I've been looking at this for a while and kept putting it off

The outfall used to be the easy access but UU have rebuilt it and added two large grills at the end so it was lid lifting time.

The lid is in the middle of a public foot path but it shifted really easy so once I was in I put it down behind me as best I could 

There are two large chambers, one for the outfall and on for the processor that are connected by a length of RCP 

On with the pics

Bit blurry as this one was taken on my phone


























Time to go home


----------



## rectory-rat (Jan 23, 2013)

Very nice. Must get me'self under ground one day

~RR


----------



## UrbanX (Jan 23, 2013)

Corrr I like that! Really interesting spaces! 
Fantastically lit photos as usual, would love to do more drains too!


----------



## flyboys90 (Jan 23, 2013)

Nice one,looks good.


----------



## Ramsgatonian (Jan 24, 2013)

Fantastically done photographs, it is your reports that encourage me to start draining!

Thanks for sharing.


----------



## PaulPowers (Jan 24, 2013)

Give it a go is all I can say

Culverts are a good safe way to start and really rewarding


----------



## TeeJF (Jan 24, 2013)

Do I take it from the clean look that this isn't a poo-erage drain then? Looks a super explore!


----------



## PaulPowers (Jan 24, 2013)

TeeJF said:


> Do I take it from the clean look that this isn't a poo-erage drain then?
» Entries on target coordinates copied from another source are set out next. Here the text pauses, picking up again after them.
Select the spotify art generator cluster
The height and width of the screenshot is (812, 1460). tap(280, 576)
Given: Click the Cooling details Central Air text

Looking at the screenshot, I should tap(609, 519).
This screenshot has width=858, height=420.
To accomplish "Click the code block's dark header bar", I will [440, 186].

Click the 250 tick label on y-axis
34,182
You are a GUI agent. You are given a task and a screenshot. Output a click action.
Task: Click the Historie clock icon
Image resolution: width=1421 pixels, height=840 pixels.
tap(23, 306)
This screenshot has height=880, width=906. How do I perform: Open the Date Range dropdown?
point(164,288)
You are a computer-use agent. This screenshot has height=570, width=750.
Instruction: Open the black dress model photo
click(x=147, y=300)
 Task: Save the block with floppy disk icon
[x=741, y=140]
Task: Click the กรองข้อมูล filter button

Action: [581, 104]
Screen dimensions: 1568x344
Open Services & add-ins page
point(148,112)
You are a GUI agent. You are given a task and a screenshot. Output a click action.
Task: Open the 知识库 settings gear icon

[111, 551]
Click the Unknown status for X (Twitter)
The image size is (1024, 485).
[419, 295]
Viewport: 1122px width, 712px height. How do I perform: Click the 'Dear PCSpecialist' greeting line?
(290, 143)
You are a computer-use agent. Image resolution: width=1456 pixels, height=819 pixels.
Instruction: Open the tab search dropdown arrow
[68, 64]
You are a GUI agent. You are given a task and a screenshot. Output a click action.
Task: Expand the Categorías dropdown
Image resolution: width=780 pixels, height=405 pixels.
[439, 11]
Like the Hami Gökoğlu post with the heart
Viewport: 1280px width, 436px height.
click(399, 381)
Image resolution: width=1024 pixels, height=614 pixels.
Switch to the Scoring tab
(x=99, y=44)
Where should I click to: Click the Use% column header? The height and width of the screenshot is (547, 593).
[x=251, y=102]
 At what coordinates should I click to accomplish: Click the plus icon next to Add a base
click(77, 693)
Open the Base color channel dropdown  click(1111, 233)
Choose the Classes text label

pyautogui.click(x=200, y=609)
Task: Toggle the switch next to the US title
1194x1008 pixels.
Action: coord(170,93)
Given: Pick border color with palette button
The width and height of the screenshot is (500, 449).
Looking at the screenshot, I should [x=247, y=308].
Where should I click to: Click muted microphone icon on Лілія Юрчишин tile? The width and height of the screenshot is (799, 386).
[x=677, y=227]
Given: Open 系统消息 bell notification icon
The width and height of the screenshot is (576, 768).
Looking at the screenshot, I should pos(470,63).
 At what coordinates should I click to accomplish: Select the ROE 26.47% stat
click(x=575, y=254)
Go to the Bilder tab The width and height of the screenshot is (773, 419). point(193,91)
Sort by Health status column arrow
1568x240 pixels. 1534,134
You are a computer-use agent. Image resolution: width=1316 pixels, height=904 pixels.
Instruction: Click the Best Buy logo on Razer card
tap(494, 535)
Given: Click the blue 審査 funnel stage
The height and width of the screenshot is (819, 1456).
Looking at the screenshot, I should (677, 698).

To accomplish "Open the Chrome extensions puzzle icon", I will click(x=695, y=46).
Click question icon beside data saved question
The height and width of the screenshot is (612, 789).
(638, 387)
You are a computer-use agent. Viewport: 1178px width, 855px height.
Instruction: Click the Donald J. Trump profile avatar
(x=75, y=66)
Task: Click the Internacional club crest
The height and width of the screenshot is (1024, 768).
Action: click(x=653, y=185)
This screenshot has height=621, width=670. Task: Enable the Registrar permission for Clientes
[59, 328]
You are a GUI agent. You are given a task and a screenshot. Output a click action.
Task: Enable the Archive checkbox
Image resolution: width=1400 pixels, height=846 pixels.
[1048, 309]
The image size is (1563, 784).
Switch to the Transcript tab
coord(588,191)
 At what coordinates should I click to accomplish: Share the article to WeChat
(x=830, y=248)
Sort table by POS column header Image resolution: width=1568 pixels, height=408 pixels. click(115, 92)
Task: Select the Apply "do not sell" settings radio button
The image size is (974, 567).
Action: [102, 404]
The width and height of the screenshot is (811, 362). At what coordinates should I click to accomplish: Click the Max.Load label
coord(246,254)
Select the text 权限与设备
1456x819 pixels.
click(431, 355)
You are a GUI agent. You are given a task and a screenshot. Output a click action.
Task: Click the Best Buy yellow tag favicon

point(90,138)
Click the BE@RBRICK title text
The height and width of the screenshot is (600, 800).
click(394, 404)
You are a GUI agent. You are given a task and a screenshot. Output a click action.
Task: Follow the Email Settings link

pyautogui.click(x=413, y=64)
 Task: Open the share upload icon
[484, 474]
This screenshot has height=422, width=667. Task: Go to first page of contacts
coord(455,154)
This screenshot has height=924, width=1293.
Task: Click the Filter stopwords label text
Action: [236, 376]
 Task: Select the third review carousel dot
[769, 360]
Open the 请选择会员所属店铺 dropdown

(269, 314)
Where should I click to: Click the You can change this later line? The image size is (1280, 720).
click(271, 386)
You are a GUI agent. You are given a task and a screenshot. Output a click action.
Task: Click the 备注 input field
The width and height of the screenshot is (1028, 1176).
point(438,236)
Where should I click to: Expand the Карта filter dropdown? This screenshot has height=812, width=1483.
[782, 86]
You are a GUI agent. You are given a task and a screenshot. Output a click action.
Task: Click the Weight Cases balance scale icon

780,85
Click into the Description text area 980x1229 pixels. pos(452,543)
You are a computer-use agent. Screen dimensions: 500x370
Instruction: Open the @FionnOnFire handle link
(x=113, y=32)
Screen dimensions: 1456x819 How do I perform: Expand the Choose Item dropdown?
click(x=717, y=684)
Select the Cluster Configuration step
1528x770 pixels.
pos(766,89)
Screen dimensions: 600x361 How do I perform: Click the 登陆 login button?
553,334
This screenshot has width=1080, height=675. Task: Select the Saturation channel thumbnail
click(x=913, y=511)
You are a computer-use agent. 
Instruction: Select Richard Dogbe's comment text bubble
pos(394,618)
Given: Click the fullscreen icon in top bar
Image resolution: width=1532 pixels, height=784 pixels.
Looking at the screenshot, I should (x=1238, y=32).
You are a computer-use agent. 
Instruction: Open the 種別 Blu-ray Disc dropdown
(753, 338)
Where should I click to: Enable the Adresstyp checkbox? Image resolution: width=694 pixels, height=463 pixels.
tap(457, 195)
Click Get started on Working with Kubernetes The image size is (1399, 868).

Looks a super explore!



No it's poo, United Utilities recently rebuilt it


----------



## Jondoe_264 (Jan 25, 2013)

Nothing like the convenience of a hinged cover, positively begging to be explored.


----------



## Sshhhh... (Jan 25, 2013)

Great pics, interesting report. I have never really thought about all this under my feet, until I see your reports. Thanks for the insight


----------



## Stussy (Jan 29, 2013)

Great work, excellently lit up as well.


----------



## chapmand (Jan 30, 2013)

nice work, another one here that would love to do more underground stuff, looks awesome down there


----------



## derelicthunter (Feb 1, 2013)

i live in stockport and would love to find this lol looking at the photos im trying to work out where it is but im struggling


----------



## PaulPowers (Feb 1, 2013)

the last pic shows Kershaw tannery


----------



## prettyvacant71 (Mar 14, 2013)

wots ur eye sight like??? Do u squint wen ur above ground?


----------



## PaulPowers (Mar 14, 2013)

I'm short sighted above ground so yeah I do


----------